What’s the first thing you do when you return from a holiday? For me, it’s unpacking: I empty the suitcase and bags, put everything away and load the washing machine.
No, the challenging part has been that I’ve accumulated more and more stuff over time, which means there’s literally more stuff to put away.
Hundreds of books stacked on my bookshelves, tonnes of gadgets, collectables, freebies from events, hand-written cards, all sorts of USB cables, electronics, masses of stationary, half-filled notepads, folders and folders of reference notes…and that’s just my home office.
The more physical items we possess, the more of a distraction they are from the things that really matter.
Let me give you a great example. Secret Santa is an annual Christmas tradition of my wife’s side of the family. Armed with a small budget and an internet name randomizer, we’re allocated a member of the family to buy an anonymous present for. I completely understand the sentiment, but I’ve never really been a fan. The idea of selecting a gift to buy without really knowing what the other person wants or needs is itself a use of mental energy I’d rather do without. Bah humbug, anyone?
Some of the gifts that have been exchanged over the years include: scarves, slippers, USB shavers, toiletry bags, scarves, slippers, earphones. In case you’re wondering, that wasn’t a typo. Items were repeated.
This past Christmas, I received a pair of earphones (second year in a row). Now I already have a pair of Airpods, and so while these earphones are actually pretty good quality, I don’t need them.

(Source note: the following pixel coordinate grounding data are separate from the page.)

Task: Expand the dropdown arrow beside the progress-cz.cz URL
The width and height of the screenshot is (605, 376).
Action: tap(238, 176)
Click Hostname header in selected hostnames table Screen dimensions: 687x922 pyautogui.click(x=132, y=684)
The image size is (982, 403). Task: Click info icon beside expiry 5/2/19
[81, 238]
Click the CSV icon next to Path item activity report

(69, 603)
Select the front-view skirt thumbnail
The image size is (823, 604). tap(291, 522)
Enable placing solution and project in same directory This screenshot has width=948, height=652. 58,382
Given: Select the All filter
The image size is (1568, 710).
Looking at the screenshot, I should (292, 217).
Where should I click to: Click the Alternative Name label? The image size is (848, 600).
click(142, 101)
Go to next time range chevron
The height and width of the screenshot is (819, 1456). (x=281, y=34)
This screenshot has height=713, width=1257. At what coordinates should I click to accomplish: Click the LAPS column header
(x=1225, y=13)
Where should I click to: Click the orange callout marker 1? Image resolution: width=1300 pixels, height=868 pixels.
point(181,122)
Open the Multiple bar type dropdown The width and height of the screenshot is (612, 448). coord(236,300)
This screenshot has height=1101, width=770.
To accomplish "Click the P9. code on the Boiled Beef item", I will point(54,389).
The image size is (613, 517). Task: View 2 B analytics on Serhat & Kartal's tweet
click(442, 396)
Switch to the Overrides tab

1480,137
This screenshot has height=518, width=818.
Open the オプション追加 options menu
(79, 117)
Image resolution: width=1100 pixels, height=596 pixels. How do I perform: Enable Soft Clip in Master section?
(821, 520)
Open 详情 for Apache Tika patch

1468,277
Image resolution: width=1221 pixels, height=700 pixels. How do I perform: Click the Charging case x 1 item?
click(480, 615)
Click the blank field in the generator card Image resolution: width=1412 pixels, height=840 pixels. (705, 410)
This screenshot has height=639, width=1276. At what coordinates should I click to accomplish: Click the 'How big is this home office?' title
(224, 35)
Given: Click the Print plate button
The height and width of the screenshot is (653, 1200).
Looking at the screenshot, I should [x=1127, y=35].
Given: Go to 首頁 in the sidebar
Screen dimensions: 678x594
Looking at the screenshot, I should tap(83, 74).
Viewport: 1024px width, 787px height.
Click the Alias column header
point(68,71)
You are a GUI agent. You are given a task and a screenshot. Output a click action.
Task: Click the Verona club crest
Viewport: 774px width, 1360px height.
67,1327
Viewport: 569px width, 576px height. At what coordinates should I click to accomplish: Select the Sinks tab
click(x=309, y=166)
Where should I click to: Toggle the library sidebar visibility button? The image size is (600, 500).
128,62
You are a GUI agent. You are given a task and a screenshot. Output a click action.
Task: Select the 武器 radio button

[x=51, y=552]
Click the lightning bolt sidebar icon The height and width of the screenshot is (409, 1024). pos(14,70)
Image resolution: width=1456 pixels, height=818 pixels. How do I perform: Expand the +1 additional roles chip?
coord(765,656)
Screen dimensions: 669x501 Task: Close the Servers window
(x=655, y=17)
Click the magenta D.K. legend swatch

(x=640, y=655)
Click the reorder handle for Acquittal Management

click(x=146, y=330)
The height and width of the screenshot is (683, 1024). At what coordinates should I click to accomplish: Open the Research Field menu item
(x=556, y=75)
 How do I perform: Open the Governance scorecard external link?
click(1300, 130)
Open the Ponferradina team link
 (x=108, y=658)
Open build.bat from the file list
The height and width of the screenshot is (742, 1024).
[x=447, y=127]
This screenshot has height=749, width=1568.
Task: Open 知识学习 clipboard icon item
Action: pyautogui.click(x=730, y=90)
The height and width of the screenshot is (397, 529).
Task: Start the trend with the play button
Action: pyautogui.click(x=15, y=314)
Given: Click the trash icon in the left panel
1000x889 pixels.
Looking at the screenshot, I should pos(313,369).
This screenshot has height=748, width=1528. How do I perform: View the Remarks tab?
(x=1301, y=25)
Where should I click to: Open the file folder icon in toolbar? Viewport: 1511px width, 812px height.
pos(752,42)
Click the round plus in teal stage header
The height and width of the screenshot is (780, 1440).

So they’ve been sitting next to my desk for over 3 months, unopened and unused. From time to time, I’ve caught them out of the corner of my eye and – when I do – I ask “What shall I do with them?”. Every time it’s the same options. I either sell them on Facebook marketplace, give them away, or keep them. Just. In. Case. And for the last 5-6 times I’ve asked this question, I default to just leaving them there. That’s not the same as deciding to keep them. I’ve just avoided making a concrete decision on the matter.
It bugs me to even have to think about it. I really do have much higher priorities than to think about what to do with this surplus item. Please don’t misunderstand, I’m grateful and appreciative. I know there would be many people who would love a new pair of bluetooth earphones. My point is that things are a distraction.
I recently watched a program called Minimalism which really highlighted this point. I found it challenging, and I loved it. It talks about our growing addiction to stuff.
I’d love to set up my home where every item has a function. It’s not about having less, it’s about making room for what matters. Which tends to mean having less.
It makes you cherish what you have even more by removing the stuff that you had thought mattered, when in fact it doesn’t. Instead of running on the treadmill of ‘more’, start moving in the direction of ‘less’. This has the powerful effect of producing a sense of freedom.
Freedom from having to keep up. Freedom from consuming. Freedom from distraction.
So, this past week I’ve packed about 50 books to give away and am planning to fill two big boxes of stuff I wanted to keep but don’t really need. I still have a long way to go, but it’s a step in the right direction for me.
Ultimately, I’d like a home with much fewer things in it to end up being more spacious, more calming, and be more focused on the people living in it.